À luz deste processo observa-se uma tríplice crise no conhecimento sobre a democracia: sua viabilidade universal (Moore, 1966); sua existência numa única forma homogênea (Schumpeter, 1942) e sua variação no interior dos Estados nacionais, a partir da recuperação de tradições e saberes desprezados pela hegemonia do conhecimento dominante (Anderson, 1991). Decorre desta última reflexão a necessidade de se ampliar as investigações sobre saberes específicos gestados tanto nos diversos lugares, quanto nas várias áreas do conhecimento, fenômeno já em curso na antropologia, na psicanálise, na história. Mas, foi até o presente momento no direito (Bobbio, 1986) e na Filosofia que o debate se explicitou especialmente com as contribuições de Lefort, (1986); Castoriadis, (1986); Habermas, (1995) para os países do Norte e Lechner, (1988); Borón, (1994) e Nun, (2000) para os países do Sul. Estes estudos, entretanto, mantiveram a mesma modalidade de procedimentos anteriores, reafirmando as concepções substantivas da razão, não reconhecendo, portanto, a pluralidade do humano e seus saberes. O desafio que está posto atualmente é o de superar a idéia do bem comum mantida nesses estudos e criar uma gramática cultural e social para além do entendimento da inovação social, articulada à inovação institucional, ou seja, de nova institucionalidade para a democracia que não permaneça circunscrita apenas às instituições do Estado.
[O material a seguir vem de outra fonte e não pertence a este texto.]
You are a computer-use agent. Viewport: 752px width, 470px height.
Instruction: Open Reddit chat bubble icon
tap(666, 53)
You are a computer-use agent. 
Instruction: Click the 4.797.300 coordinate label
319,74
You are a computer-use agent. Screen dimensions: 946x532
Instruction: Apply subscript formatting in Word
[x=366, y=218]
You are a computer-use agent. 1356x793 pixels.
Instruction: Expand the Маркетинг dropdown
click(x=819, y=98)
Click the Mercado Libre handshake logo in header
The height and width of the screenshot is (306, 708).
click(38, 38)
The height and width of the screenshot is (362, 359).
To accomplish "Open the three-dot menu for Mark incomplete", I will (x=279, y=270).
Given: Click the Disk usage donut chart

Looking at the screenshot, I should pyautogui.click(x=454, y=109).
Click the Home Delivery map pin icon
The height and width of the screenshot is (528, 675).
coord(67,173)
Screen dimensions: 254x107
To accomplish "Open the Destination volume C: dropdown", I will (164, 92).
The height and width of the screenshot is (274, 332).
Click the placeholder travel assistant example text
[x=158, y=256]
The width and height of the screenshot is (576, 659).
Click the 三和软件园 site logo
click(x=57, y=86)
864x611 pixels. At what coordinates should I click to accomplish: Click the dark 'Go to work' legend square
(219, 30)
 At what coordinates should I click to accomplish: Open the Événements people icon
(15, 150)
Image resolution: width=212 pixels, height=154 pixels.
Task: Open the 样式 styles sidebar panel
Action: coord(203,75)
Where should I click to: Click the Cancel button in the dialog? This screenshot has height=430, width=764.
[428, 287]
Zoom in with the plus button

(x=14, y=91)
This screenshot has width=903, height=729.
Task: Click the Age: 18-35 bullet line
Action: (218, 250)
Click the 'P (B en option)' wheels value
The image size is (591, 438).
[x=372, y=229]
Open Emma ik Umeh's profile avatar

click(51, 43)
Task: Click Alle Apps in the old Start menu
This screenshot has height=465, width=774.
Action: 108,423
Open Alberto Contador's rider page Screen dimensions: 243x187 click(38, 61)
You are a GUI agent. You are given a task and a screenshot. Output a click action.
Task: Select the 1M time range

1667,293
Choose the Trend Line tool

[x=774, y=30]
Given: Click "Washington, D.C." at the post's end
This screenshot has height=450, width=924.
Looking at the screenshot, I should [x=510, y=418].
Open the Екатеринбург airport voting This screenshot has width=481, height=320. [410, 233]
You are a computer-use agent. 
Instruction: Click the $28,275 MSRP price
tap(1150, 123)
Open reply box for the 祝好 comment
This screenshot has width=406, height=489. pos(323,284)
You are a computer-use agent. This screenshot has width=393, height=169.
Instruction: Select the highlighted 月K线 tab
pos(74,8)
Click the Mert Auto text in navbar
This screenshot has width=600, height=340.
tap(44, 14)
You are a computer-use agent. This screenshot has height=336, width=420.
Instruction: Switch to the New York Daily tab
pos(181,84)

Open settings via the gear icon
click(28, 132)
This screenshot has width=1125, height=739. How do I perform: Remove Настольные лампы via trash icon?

A utilização da esfera pública para debater as desigualdades existentes na esfera privada, proposta por Habermas como princípio de deliberação amplo, introduziu uma cunha no postulado centrado no primado da autorização do Estado, conforme defendido por Kelsen, Schumpeter ou Bobbio. Mas, como define Joshua Cohen (1997), é necessário ou aceitar a democracia já existente em alguns lugares, na forma coletiva do poder político, ancorada em um livre processo de razões entre iguais, ou, então, criar um novo modo de produção do conhecimento, ancorado numa nova gramática que se constitua na democracia participativa e não mais no processo representativo, esgotado na separação abissal entre representantes, representados e representação.
Trata-se, portanto, neste Programa de Pós Graduação de reunir estudiosos que se disponham a investigar as experiências decorrentes destas análises críticas e abrir um amplo campo de escutas e registros articulados na tríade sobre o vivido: inventário dos novos conhecimentos singulares, uma outra dimensão para a ciência e um saber que dialogue com os diversos habitus. A metodologia está enraizada no encontro entre oralidades que se abrem para novos registros e formulações de significados, para conhecimentos originários das relações democráticas e participativas, onde os saberes interagem em novas linguagens visando uma epistemologia dos múltiplos significados da cultura como vivência política que expande e partilha poderes: uma ecologia dos saberes entendida como a indissociabilidade entre o vivido e os saberes que interconectam diferentes tempos e espaços e que permitem analisar os fenômenos culturais integrados no ecossistema que regula e protege a vida, identificando a imensa gama das experiências até então desconsideradas pela separação entre o saber científico e os múltiplos saberes existentes no planeta.